As a pharmaceutical support industry leader, UBC is devoted to empowering health solutions for a better tomorrow. We take pride in improving patient outcomes and advancing healthcare. At UBC, we provide services to enhance the entire drug development process and commercialization lifecycle - From clinical trial support to real-world evidence generation. 

Embark on a rewarding career journey with UBC! Grow your career while making a meaningful impact on the world around you. UBC fosters a culture built on our Core Values of Respect, Accountability, Innovation, Quality, Integrity, and Collaboration. We believe in an inclusive workplace that fosters creativity.


If you are seeking a career that will challenge, inspire, and reward you, join us at UBC!


Job Title: YLM02H – Senior Clinical Research Associate (SCRA)

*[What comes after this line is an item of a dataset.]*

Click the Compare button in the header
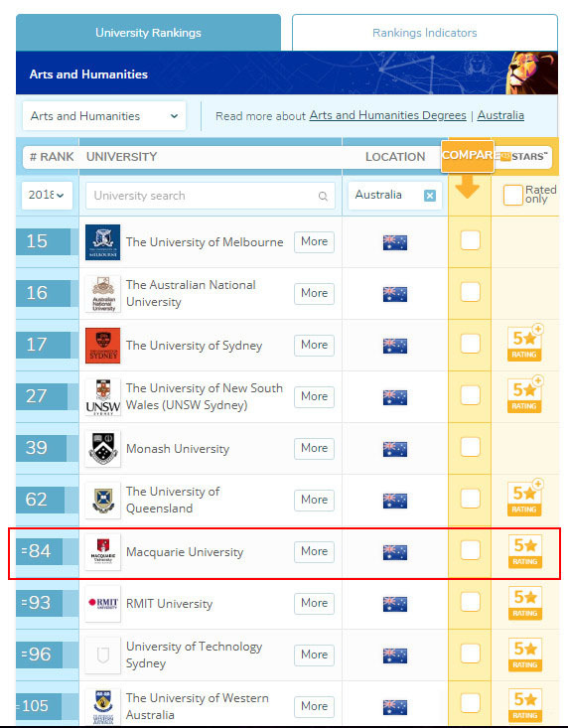This screenshot has height=728, width=568. click(468, 156)
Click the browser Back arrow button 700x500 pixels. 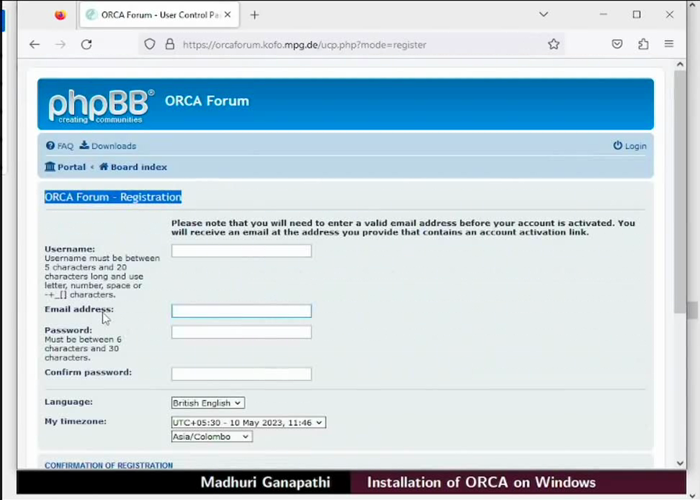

Brief Description:  Monitors in accordance with International Conference on Harmonisation, Good Clinical Practice guidelines, Code of Federal Regulations and UBC and project SOPs.

Specific job duties:

  • Thorough knowledge and application of project specific protocol.
  • Consistently completes on site monitoring in accordance with project specific timelines.
  • Consistently completes travel scheduling in accordance with project specific and UBC guidelines
  • Attends project team meetings, department meetings and minimum of monthly 1:1 with manager; responsible for content of these meetings.
  • Consistently completes site monitoring reports, confirmation/follow-up letters per UBC and/or client SOPs; signs, scans and/or provides to Clinical Site Specialist/Regulatory Document Specialist for filing in Trial Master File according to UBC and/or sponsor timelines requiring minimal corrections.
  • Ensures follow-up of site issues and action items per UBC/sponsor timelines.
  • Enters site visits, confirmation/follow-up letters and site monitoring reports into UBC’s Clinical Trial Management System.
  • Ensures completion of Call Log or Telephone Contact Report detailing communication with sites per protocol.
  • Monitors within Electronic Data Capture data entry, if applicable, and assists sites with Case Report Form resolution.
  • Completes Regulatory Binder and Investigational Product reconciliation.
  • Maintains regular contact with assigned sites per study requirements.
  • Consistently submits expense reports within UBC timelines; consistently follows UBC Travel Guidelines.
  • Consistently completes SOP review and documentation within requested timelines.
  • Consistently completes sponsor specific training and documentation within requested timelines
  • Assists PM and management team by being an Assess Instruct and Mentor leader
    1. A = Assess visit type, assess protocol specific and UBC SOP knowledge and assess individual’s ability to perform visit type independently.
    2. I = Instruct how to conduct visit, report/letter writing and manage issues and actions.
    3. M = Mentor team member by sharing tips/tricks/tools reviewing process prior to and after visit.
  • Assists management team by mentoring other Clinical Research Associates.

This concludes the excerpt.